Photo of Nick and Nate Tommas
Nick and Nate Tommas

Seeing double: Twins on wrestling team share what it’s like competing and going to school together

By Ellen Walter

A number of Case Western Reserve University students attend school with their siblings, but few can say they compete on the same sports team too. And for seniors Nate and Nick Tommas, it goes a step further: They’re not only siblings, but twins—and co-captains of the Spartan wrestling team.

For them, going to school and competing together—including at this weekend’s NCAA Division III Regional competition—is how they’re most comfortable.

Growing up in Willard, Ohio, a small town just 90 minutes from Cleveland, “We did pretty much everything together—the same sports, the same clubs, same friend group,” said Nick, a nutrition major.

And, biochemistry student Nate added, they were competitive in “just about everything, especially wrestling.”

When asked why they started the sport, Nate joked, “we were really bad at basketball.” Nick chimed in with a jab at his twin: “He was worse.” (Nate didn’t disagree, sharing that he went an entire season only scoring one point.)

Wrestling turned out to be the right fit, especially with their father as their coach throughout junior high and high school. While in high school, the brothers each earned three varsity letters in wrestling, served as team captains and were Ohio High School Athletic Association Division III district qualifiers in their senior year.

Nate and Nick Tommas are not the only twins on the wrestling team; there are also Alec and Andrew Hoover, second-year students and also fellow brothers of Zeta Beta Tau.

This is one of the few times—if not the only time—that two sets of twins have been on the same Case Western Reserve athletic team.

At the NCAA Division III Central Regional competition this weekend, all four brothers are focused on closing the season successfully.

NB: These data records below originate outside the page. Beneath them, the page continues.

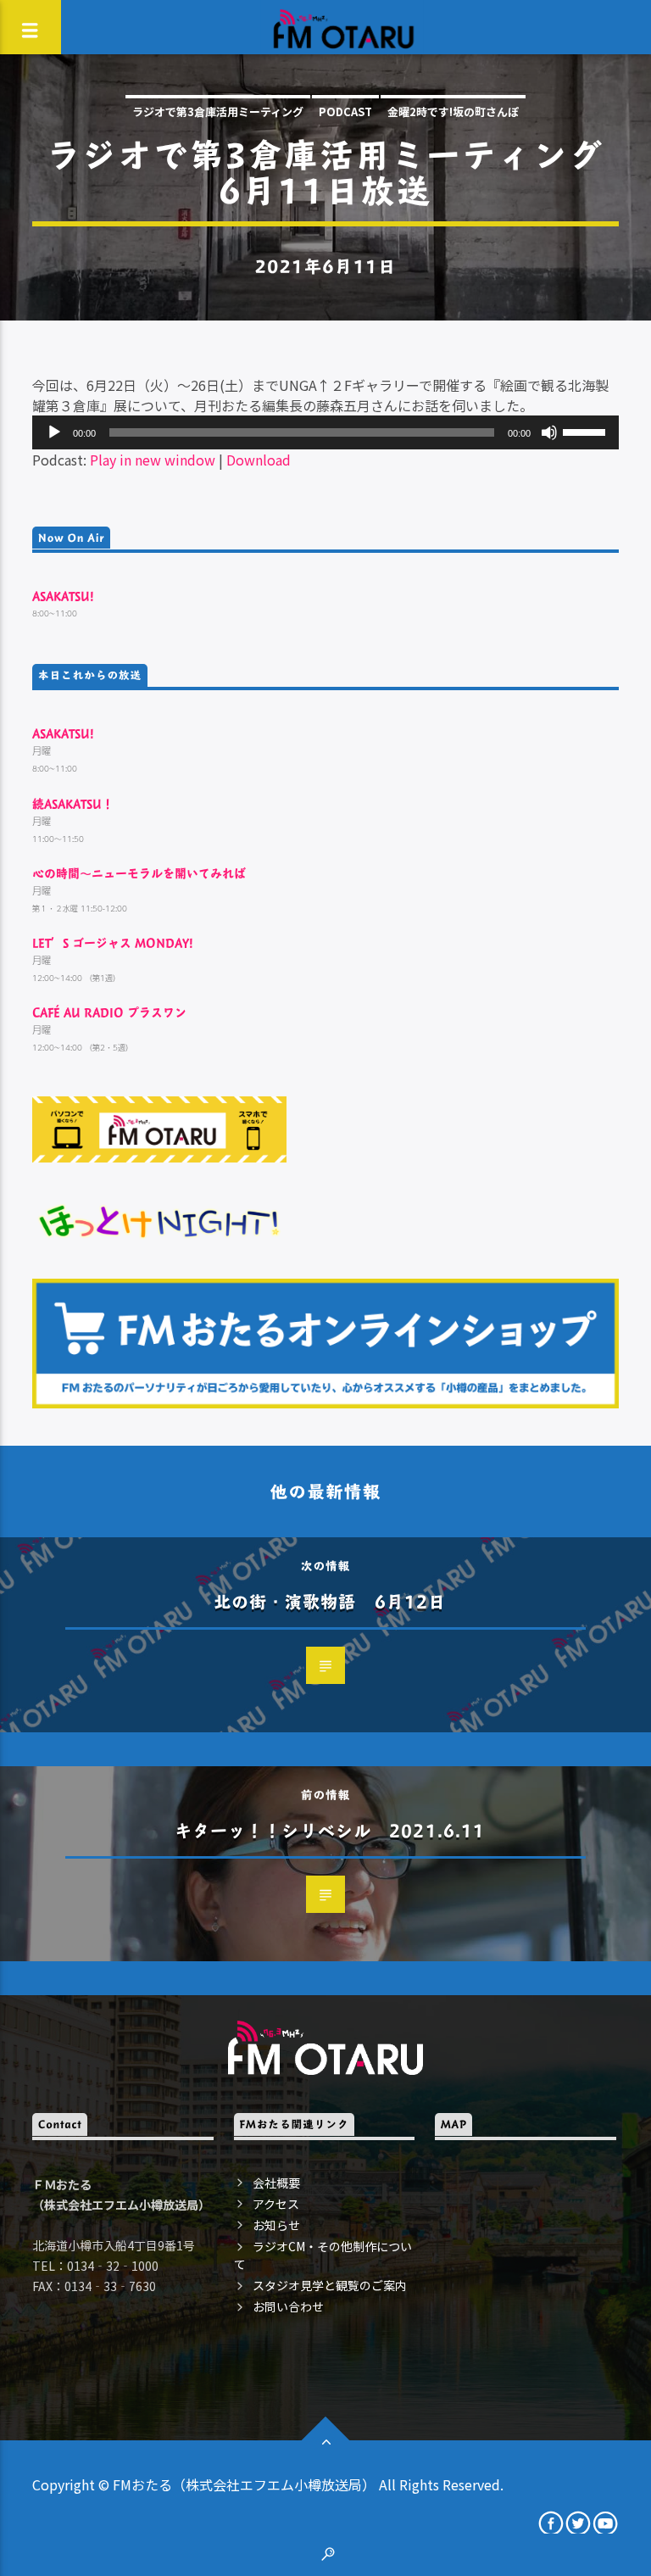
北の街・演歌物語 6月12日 (330, 1601)
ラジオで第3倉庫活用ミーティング (217, 111)
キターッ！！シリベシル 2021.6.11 (330, 1830)
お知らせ (276, 2224)
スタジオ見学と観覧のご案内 (330, 2285)
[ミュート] (549, 432)
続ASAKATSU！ (73, 803)
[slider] (586, 430)
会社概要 (276, 2182)
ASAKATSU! (63, 596)
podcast (345, 111)
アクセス (276, 2203)
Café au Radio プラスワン (109, 1012)
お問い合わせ (288, 2306)
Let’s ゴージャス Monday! (112, 942)
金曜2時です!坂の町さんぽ (453, 111)
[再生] (54, 432)
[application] (325, 432)
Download (258, 459)
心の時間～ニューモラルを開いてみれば (139, 873)
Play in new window (152, 459)
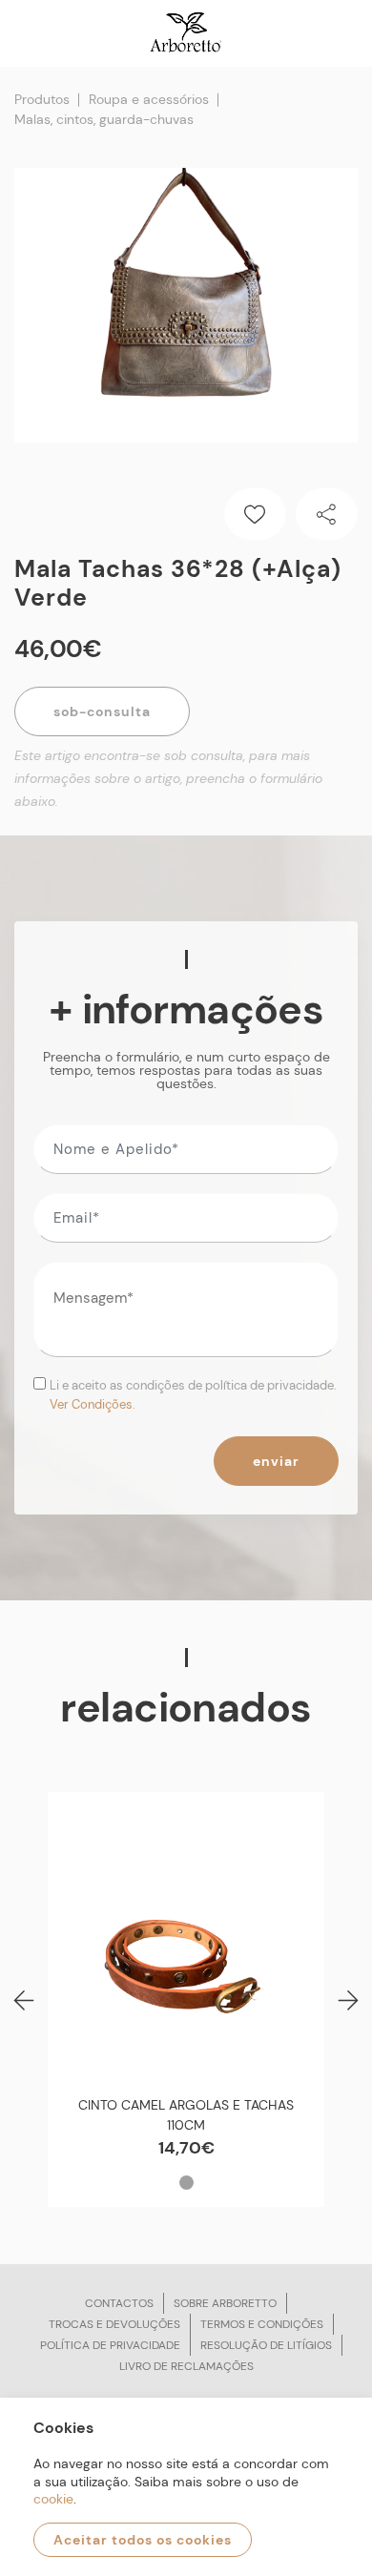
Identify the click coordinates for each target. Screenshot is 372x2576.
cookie (53, 2498)
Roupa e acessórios (149, 99)
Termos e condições (261, 2324)
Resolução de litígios (266, 2345)
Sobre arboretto (225, 2303)
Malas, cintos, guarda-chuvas (104, 119)
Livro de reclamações (186, 2366)
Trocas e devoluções (114, 2324)
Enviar (276, 1461)
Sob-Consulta (102, 711)
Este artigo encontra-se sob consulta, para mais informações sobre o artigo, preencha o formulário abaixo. (168, 778)
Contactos (119, 2303)
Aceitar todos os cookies (142, 2539)
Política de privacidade (110, 2345)
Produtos (42, 99)
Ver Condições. (92, 1404)
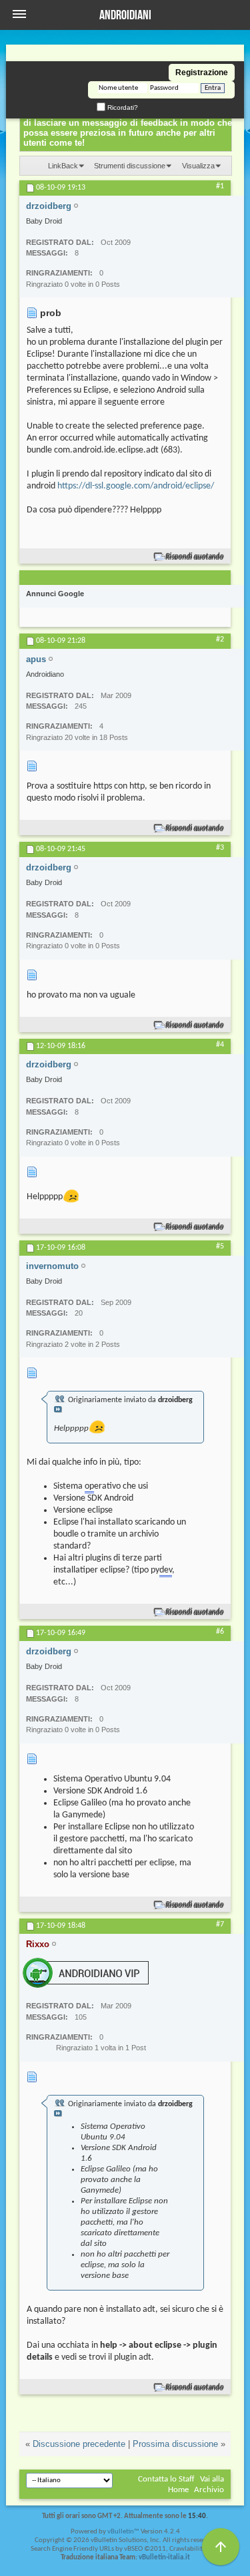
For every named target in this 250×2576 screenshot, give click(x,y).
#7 (220, 1925)
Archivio (209, 2489)
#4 (220, 1045)
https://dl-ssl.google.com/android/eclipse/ (135, 486)
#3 (220, 848)
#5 (220, 1246)
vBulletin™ (123, 2531)
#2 (220, 640)
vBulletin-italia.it (164, 2557)
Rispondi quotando (195, 556)
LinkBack (63, 166)
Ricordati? (121, 107)
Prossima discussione (175, 2444)
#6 (220, 1632)
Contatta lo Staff (166, 2479)
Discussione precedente (79, 2444)
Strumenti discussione (129, 166)
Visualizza (198, 166)
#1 (220, 186)
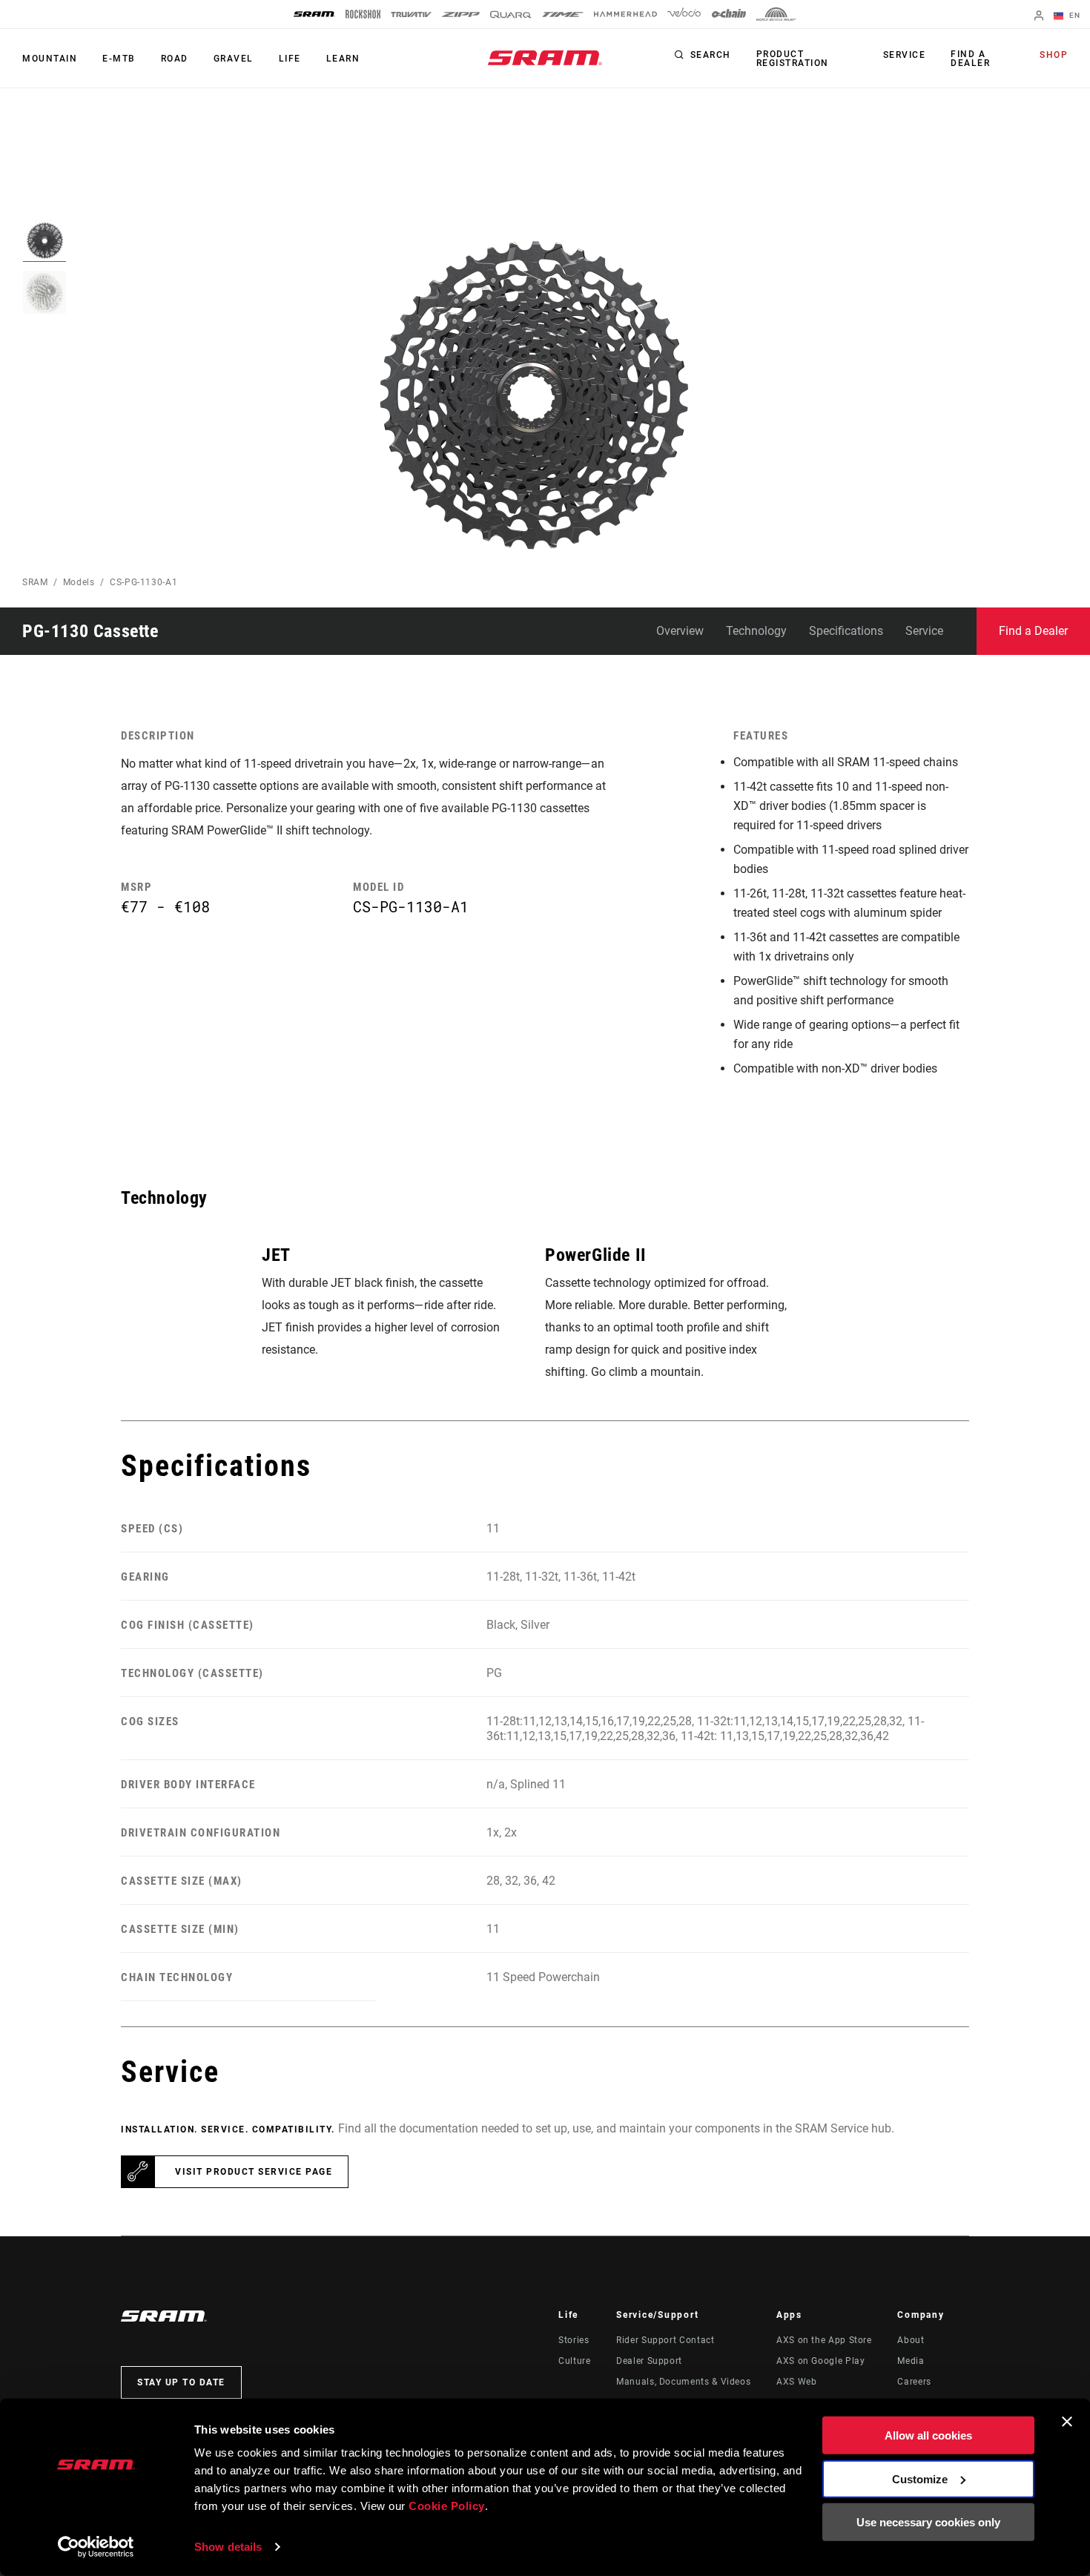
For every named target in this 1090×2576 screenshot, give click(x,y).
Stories (573, 2340)
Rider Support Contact (665, 2340)
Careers (914, 2381)
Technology (756, 631)
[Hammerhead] (625, 14)
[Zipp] (461, 14)
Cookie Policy (447, 2506)
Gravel (234, 58)
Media (910, 2361)
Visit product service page (253, 2172)
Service (904, 55)
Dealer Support (649, 2361)
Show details (228, 2546)
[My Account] (1039, 16)
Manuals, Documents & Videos (683, 2381)
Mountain (49, 58)
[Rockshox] (363, 14)
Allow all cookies (928, 2435)
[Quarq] (511, 14)
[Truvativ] (411, 14)
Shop (1054, 55)
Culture (574, 2361)
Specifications (846, 631)
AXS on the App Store (824, 2340)
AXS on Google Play (820, 2361)
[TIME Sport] (563, 14)
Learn (343, 58)
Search (710, 55)
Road (174, 58)
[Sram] (314, 14)
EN (1073, 15)
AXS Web (796, 2381)
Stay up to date (181, 2382)
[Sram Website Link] (545, 57)
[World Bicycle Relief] (776, 14)
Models (79, 582)
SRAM (35, 582)
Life (290, 58)
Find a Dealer (970, 58)
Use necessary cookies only (928, 2522)
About (910, 2340)
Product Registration (792, 58)
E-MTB (119, 58)
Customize (920, 2478)
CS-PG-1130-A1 (143, 582)
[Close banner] (1067, 2422)
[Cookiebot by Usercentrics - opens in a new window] (96, 2547)
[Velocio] (684, 14)
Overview (680, 631)
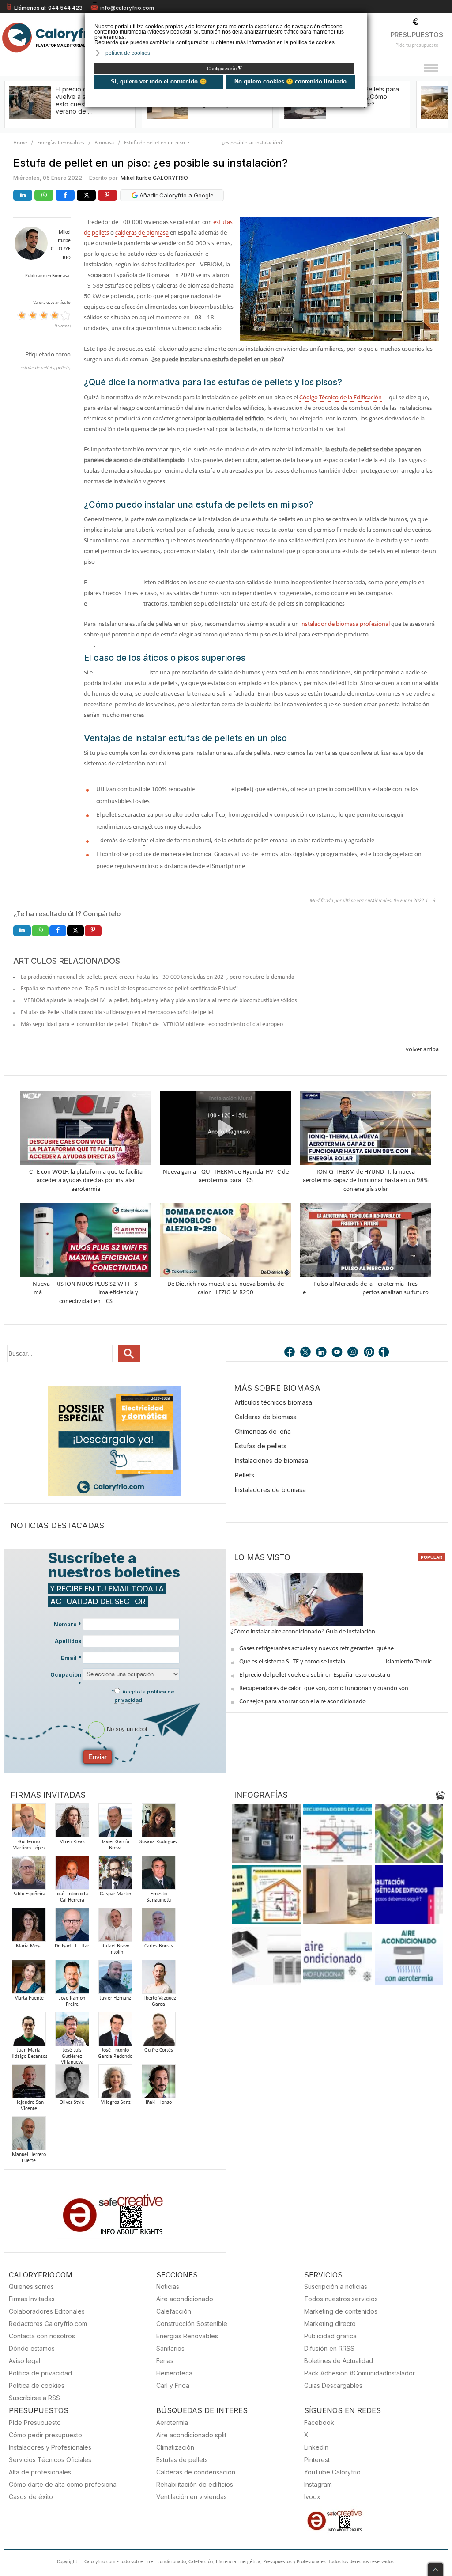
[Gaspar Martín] (115, 1875)
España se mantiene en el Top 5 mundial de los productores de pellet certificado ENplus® (129, 988)
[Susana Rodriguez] (158, 1823)
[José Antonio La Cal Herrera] (72, 1875)
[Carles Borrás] (158, 1927)
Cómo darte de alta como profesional (63, 2484)
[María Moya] (29, 1927)
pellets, (63, 368)
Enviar (97, 1757)
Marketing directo (330, 2323)
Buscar (129, 1353)
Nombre (67, 1624)
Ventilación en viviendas (191, 2496)
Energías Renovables (60, 143)
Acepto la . (144, 1696)
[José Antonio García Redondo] (115, 2031)
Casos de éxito (31, 2496)
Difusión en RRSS (329, 2348)
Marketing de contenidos (340, 2311)
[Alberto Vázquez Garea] (158, 1979)
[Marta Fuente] (29, 1979)
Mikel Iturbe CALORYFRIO (154, 177)
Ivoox (312, 2496)
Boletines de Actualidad (338, 2360)
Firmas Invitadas (32, 2299)
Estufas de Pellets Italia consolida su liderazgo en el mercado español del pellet (117, 1012)
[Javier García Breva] (115, 1823)
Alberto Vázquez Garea (158, 2001)
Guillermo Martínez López (28, 1845)
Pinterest (317, 2459)
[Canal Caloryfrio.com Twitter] (306, 1353)
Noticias (167, 2286)
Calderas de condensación (195, 2472)
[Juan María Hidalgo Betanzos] (29, 2031)
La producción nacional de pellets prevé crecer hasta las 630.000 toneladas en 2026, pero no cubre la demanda (157, 977)
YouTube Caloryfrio (332, 2472)
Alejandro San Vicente (29, 2105)
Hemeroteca (174, 2373)
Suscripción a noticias (335, 2286)
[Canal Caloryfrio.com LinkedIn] (322, 1353)
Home (20, 143)
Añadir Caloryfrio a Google (176, 195)
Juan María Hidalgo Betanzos (29, 2053)
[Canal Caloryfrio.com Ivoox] (385, 1353)
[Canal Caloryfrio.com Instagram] (354, 1353)
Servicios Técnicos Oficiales (50, 2459)
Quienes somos (31, 2286)
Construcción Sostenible (191, 2323)
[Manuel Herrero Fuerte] (29, 2136)
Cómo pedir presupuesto (45, 2435)
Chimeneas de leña (263, 1431)
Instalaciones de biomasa (271, 1460)
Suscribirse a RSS (34, 2398)
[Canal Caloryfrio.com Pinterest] (369, 1353)
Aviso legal (24, 2360)
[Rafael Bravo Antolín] (115, 1927)
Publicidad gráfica (330, 2336)
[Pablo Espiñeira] (29, 1875)
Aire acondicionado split (191, 2435)
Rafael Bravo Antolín (115, 1949)
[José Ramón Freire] (72, 1979)
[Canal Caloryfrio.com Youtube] (338, 1353)
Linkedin (316, 2447)
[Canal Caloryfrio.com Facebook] (290, 1353)
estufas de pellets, (38, 368)
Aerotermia (172, 2422)
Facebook (319, 2422)
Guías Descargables (333, 2385)
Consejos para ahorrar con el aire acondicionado (302, 1701)
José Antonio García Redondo (115, 2053)
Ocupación (65, 1678)
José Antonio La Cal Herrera (72, 1897)
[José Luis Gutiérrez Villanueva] (72, 2031)
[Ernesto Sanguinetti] (158, 1875)
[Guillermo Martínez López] (29, 1823)
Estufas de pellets (260, 1446)
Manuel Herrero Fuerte (29, 2157)
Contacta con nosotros (42, 2336)
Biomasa (104, 143)
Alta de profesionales (40, 2472)
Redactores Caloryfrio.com (48, 2323)
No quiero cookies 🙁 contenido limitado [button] (290, 81)
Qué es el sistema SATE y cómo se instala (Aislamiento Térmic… (337, 1662)
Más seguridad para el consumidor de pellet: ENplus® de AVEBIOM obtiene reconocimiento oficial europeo (152, 1024)
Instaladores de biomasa (270, 1489)
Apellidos (68, 1641)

Head Coach Danny Song, who has coached the Tommas brothers for four years and the Hoover brothers for two, has watched the sets of twins grow as brothers and competitors.

“They know each other as well as you would think,” Song explained, “and they know exactly which buttons to push.”

Aside from their competitive nature, he shared that “each pair of twins brings a ton to the team in terms of work ethic and positive culture.”

Though they considered parting ways in college, wrestling played a large role in keeping them together. Danny Song, head coach of Case Western Reserve’s wrestling program, recruited both of the brothers to join the team.

That was a priority for the Tommas twins, as was building a strong foundation in pre-medical studies. Case Western Reserve’s close proximity to and connection with University Hospitals and Cleveland Clinic solidified their interest.

And the university being close to home didn’t hurt, either.

Plus, their parents are happy the twins chose to attend college together—even though they “think we have no social skills when we’re not with each other,” Nate said.

They do spend a lot of time together—but also have found many friends through both the wrestling team and their fraternity, Zeta Beta Tau.

And even when they’re separated—the brothers wrestle in different weight classes—they still find ways to compete. Song mentioned that he often has to split up the sparring brothers in practice “only to look over minutes later and see that they are working out with each other again.”

But it isn’t all competition between the Tommas brothers; they also serve as a built-in support system for each other.

When Nick, who is on a pre-dietetic track, mentioned that he was “hoping” to join a dietetic program with the U.S. Army, Nate confidently told him: “You’re going to get in.” If he does, the brothers both will serve in the U.S. Army, as Nate will participate in the Health Professions Scholarship Program, attending medical school as a commissioned officer.

“It’s apparent that they love challenge,” Song said, “and seek out opportunities to work hard and smart.”